Melvyn P. "Mel" Nowell (born December 27, 1939) is an American former basketball player.

Born in Columbus, Ohio, Nowell played for the Ohio State Buckeyes basketball team that won the 1960 NCAA championship. He played with three Hall of Famers and Hall of Fame Coach Fred Taylor. He later played in the National Basketball Association (NBA) for the Chicago Zephyrs and in the American Basketball Association (ABA).

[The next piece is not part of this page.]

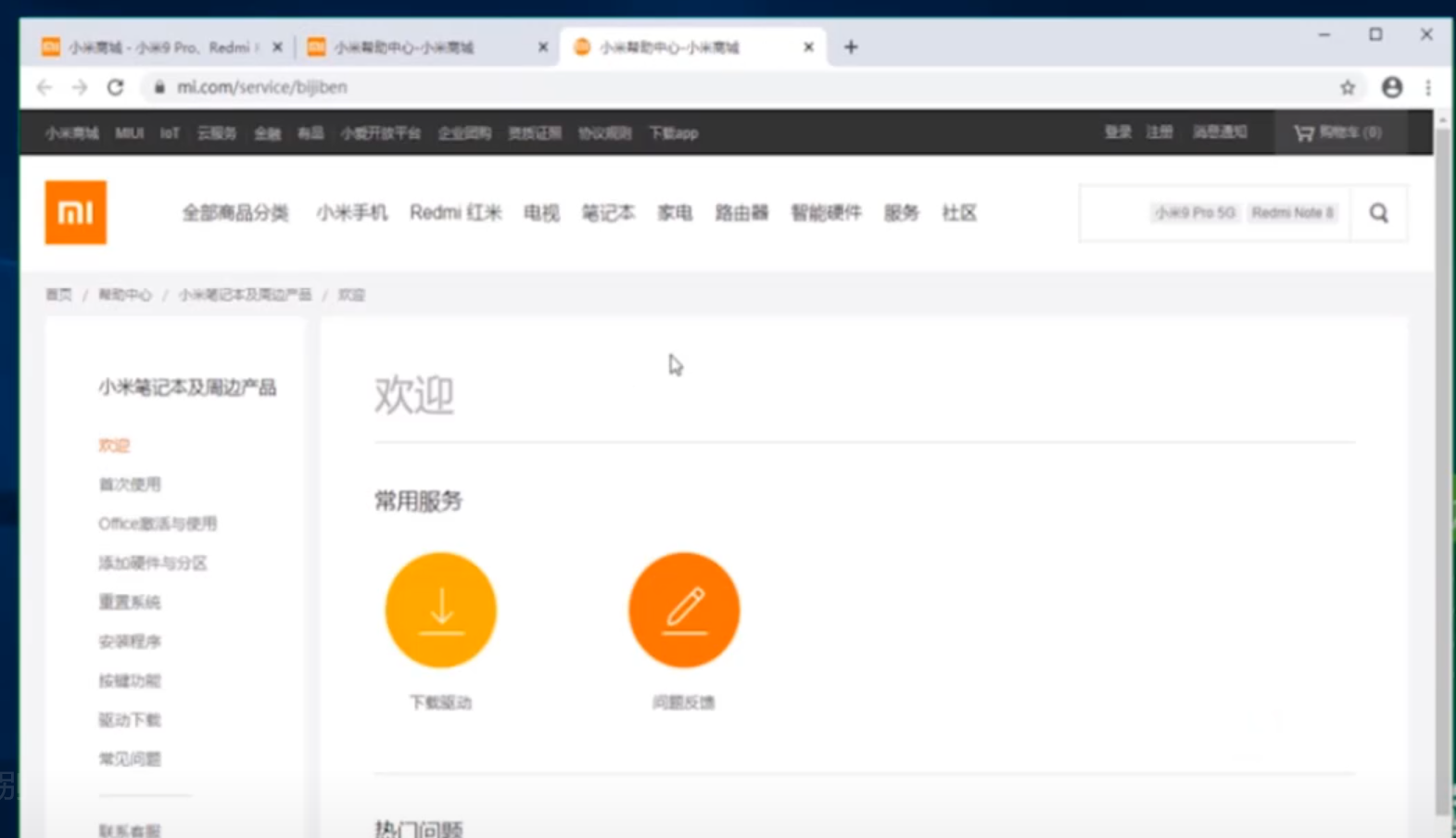Click the search magnifier icon
Viewport: 1456px width, 838px height.
point(1378,213)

A 6'1 guard, Nowell was a high school star at Columbus East 1957–1958. His outside shooting and one-on-one skills were enough to rate him the #2 player in Ohio after Jerry Lucas. Fielding numerous scholarship offers, Nowell decided to follow Lucas to Ohio State in a historic recruiting class that later also included John Havlicek and Bobby Knight. Starting with fellow sophomores Lucas and Havlicek, Nowell's shooting was a key element in Ohio State's run to the 1960 NCAA title. He was named to the 1960 All-Tournament Team.

Ohio State's 1960–61 team went undefeated until the NCAA Final. Ohio State's 1961–62 also reached the NCAA Final.

Nowell did participate in the 1960 US Olympic Trials but was never seriously considered for a spot on the team. Only three blacks were named to that team, and more attention was paid to Nowell's white Ohio State teammates, a factor he considered in his remaining basketball career.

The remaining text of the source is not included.